Ocrdesktop

Tango-view-fullscreen.png

Tango-view-fullscreen.png

This article or section needs expansion.

Reason: This wiki page is a work in progress by chrys. (Discuss in Talk:Ocrdesktop#)

OCRdesktop is a useful accessibility tool to grab content from the screen as text via OCR technology.

It takes an image of the current window or workspace, prepares it for better results and uses tesseract to recognize text on it. The result is presented in a caret enabled text area, in a detailed list with coordinates and confidence or in the clipboard. It also can emulate clicks on the text. It consists of two main parts.

1. The main window: This is a caret browsable text area with the recognized content. On the bottom of the window are several buttons to perform mouse clicks, change views and other useful things.
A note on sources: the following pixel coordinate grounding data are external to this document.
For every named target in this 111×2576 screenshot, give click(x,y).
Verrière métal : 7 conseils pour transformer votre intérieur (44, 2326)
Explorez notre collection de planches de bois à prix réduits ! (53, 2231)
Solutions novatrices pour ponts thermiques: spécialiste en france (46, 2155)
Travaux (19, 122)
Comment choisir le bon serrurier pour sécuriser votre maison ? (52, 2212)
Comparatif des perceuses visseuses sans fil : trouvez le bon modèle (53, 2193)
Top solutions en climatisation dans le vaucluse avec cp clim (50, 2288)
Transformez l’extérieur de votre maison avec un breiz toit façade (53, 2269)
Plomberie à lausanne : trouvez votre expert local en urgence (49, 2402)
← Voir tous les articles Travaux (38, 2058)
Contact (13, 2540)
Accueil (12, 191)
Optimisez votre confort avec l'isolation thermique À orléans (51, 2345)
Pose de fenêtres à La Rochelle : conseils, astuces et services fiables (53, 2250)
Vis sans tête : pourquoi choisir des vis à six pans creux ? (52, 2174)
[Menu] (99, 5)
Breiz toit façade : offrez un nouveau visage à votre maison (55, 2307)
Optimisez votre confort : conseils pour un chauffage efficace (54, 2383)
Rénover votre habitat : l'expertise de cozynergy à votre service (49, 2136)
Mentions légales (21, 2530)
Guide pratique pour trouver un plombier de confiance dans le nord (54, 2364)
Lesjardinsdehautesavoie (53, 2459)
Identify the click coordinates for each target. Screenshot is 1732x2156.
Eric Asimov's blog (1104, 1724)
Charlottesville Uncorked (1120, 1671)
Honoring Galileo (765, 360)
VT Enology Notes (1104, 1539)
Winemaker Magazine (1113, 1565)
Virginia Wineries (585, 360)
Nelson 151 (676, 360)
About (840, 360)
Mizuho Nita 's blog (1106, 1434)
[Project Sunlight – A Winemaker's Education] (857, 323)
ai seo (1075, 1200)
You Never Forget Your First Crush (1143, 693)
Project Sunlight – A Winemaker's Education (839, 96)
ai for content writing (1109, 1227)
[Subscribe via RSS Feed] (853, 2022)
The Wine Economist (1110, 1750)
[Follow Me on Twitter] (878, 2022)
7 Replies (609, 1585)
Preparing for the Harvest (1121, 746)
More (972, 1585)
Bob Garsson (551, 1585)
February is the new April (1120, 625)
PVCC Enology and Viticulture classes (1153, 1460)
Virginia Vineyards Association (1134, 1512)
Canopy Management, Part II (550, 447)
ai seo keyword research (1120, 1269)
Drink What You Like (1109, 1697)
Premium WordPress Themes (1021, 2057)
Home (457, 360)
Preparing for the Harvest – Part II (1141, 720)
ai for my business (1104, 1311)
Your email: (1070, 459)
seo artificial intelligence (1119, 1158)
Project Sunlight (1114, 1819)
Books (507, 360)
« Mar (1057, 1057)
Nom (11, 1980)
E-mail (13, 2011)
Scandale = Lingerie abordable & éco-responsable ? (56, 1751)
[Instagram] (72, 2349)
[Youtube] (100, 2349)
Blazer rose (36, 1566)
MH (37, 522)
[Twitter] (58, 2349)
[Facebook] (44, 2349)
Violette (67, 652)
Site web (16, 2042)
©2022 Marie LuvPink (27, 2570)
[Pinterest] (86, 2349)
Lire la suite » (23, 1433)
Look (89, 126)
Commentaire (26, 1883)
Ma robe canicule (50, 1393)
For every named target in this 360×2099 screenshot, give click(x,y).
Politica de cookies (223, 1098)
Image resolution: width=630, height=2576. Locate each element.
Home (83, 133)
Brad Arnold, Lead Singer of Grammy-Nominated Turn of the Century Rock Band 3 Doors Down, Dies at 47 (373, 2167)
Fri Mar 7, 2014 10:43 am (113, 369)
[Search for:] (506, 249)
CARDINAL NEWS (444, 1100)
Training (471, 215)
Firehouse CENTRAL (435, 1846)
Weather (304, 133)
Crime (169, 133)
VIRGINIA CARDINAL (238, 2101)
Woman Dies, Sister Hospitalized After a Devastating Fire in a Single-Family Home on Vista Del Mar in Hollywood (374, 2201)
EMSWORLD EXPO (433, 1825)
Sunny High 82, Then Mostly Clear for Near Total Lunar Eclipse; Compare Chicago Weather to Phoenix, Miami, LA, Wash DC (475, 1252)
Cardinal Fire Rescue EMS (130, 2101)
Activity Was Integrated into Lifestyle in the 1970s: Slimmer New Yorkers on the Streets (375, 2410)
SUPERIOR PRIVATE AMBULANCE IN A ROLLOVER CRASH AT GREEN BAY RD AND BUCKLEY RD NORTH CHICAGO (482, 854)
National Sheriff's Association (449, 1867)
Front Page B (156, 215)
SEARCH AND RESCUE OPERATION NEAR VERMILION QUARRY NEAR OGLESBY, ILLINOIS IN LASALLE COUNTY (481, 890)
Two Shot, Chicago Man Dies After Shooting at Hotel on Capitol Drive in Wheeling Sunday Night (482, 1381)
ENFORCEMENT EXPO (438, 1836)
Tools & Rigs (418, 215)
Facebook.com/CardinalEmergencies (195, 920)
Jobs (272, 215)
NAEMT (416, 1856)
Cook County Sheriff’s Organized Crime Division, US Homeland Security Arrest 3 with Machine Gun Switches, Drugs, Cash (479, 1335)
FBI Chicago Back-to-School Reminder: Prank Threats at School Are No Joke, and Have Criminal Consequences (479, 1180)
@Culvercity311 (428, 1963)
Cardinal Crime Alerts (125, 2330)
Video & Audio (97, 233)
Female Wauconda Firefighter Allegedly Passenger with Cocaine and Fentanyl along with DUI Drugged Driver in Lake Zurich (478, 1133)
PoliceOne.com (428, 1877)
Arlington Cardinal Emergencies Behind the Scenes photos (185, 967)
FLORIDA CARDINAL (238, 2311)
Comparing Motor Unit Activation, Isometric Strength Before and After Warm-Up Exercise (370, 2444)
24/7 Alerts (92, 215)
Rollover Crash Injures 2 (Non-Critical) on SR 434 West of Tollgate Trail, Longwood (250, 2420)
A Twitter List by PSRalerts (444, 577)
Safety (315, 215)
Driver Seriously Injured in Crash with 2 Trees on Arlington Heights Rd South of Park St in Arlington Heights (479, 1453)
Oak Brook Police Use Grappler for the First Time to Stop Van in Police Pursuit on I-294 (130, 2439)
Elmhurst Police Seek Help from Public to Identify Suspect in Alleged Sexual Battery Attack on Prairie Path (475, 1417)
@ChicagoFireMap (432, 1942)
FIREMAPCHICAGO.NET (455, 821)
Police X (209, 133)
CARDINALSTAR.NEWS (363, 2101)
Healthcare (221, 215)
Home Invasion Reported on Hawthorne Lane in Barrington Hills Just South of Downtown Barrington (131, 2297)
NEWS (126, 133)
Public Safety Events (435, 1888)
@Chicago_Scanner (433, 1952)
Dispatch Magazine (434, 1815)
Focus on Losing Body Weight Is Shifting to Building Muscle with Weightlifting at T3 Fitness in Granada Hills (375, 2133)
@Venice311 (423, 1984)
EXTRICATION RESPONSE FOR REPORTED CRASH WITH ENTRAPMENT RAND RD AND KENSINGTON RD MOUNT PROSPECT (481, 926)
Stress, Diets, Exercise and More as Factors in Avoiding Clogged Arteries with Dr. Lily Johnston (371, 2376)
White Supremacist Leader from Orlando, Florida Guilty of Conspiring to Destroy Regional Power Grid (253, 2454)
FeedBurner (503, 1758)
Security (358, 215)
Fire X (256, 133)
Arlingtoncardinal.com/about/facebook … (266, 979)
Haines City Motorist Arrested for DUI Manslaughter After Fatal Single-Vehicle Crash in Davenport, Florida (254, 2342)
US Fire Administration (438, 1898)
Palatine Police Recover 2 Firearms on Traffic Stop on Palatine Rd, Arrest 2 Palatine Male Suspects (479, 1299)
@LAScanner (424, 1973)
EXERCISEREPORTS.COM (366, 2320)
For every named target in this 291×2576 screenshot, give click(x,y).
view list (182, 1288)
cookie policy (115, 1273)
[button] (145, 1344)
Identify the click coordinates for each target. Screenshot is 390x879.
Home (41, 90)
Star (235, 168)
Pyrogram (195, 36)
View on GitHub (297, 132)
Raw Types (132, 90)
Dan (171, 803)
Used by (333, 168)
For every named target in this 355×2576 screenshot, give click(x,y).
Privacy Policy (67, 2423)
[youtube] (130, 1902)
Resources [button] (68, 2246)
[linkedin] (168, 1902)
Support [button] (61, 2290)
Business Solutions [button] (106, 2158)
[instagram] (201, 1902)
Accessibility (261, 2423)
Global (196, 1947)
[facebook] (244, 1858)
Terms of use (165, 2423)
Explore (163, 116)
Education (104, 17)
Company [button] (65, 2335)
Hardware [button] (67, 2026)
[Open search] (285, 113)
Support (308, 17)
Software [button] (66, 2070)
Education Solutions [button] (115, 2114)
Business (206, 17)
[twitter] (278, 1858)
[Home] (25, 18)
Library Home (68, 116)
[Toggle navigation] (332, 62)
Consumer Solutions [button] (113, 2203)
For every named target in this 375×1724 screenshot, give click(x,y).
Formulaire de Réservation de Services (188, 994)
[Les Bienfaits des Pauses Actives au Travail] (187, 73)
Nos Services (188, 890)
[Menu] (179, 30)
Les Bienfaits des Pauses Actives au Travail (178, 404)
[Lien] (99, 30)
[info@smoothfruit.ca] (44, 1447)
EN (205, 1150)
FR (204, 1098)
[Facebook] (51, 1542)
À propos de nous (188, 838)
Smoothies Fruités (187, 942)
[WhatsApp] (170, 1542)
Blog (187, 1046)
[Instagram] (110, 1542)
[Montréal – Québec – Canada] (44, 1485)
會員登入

2. The Macro executor: this is a window where you can choose to Run or Delete the current stored macros and preclicks. You also can skip running a macro by pressing the cancel button. (See #Macros and the preclick concept).

Installation

Just Install the package ocrdesktopAUR from the AUR. Make sure that you have the corresponding tesseract-data-<languagecode> packets for your language installed.

Setup

Assign the command ocrdesktop to a shortcut in your desktop environment. You also can use parameters to expand the function of OCRdesktop.

Basically, this is work in any desktop environment.

In Gnome you can do this via the Gnome Control Center in the Keyboard window under the Shortcuts tab.

Using

Just press the assigned shortcut. With no parameters OCRdesktop will recognize just the current window and present it in a caret enabled text area.

Help

You can see a little help and the available parameters if you enter the following in a terminal.

$ ocrdesktop -h

You can always mix different parameters.

Recognize current workspace

If you do not want to restrict recognition to the current window, use the -d option.

$ ocrdesktop -d

Emulate mouse events

On the main window are buttons which emulate clicks on the word at the current cursor position.

You can emulate the following mouse operations:

  • Single left click (Alt+l): common for selecting/activating entry's
  • Double left click (Alt+d): common for opening entry's in the same window
  • Single right click (Alt+r): open the context menu for the object under the mouse
  • Single middle click (Alt+m): Usually opens an object in a new tab
  • Route the mouse over an Object (Alt+t): used for mouse over events like tool tips

for doing a mouse operation immediately: Place the mouse on the word in the text area or list entry (in the list view) and press on the corresponding shortcut or button at the bottom of the main window.

Macros and the preclick concept

The concept of preclicks is not easy to understand at first, but it solves a really easy to understand problem.

In most desktop environments, global shortcuts don't work while a menu is open, (for example the file menu in the menu bar at the top of most programs).

Preclicks are basically macros that can be run before OCRdesktop takes its screen shot. This allows you to close all menus and let OCRdesktop click on the menu before it recognizes the window. Preclicks macros are really easy to use. In the main window is a check box Save as Preclick Alt+v. Set this check box and choose a mouse click that should be performed before OCRdesktop starts the next time, much the same as doing a normal mouse click emulation ( see #Emulate mouse events). After you click on the button that starts a mouse click, nothing will happen. next time you run OCRdesktop, it will ask you what to do. You can press Run, so all stored clicks will execute. After that, OCRdesktop takes its screen shot for OCR (with the opened menu). If you now check the Save as Preclick again the second click will also be stored, (e.g. for opening a sub menu). You can save as many mouse operations as you want. Choose Delete in the macro window to erase the macro, so its lost. If you press Cancel, no mouse clicks are performed, but the main window opens. The macro will not be deleted and you will be asked next time you start OCRDesktop if you want to run your stored clicks.

Tip: By default, the preclick macro file is stored under /tmp/MyOCRMacro.osm. If you want to run a macro more often, you can copy it to another location before deleting it.

You can execute an existing macro file stored anywhere on the hard disk by using the -m </path/to/macro/macroname.osm> option.

$ ocrdesktop -m </path/to/macro/macroname.osm>
Tip: You can combine it with the -n option. OCRdesktop will just start the click sequence for you without any GUI.

OCR to clipboard

OCRdesktop provides the possibility to send the currently recognized content to the clipboard.

This is easily done by specifying the -c option.

$ ocrdesktop -c

This opens the main window and sends the content to the clipboard. If you dont want to open the main window, you could add the "no GUI" option -n.

$ ocrdesktop -c -n

or

$ ocrdesktop -cn

Now you have the recognized text in the clipboard and no window appears.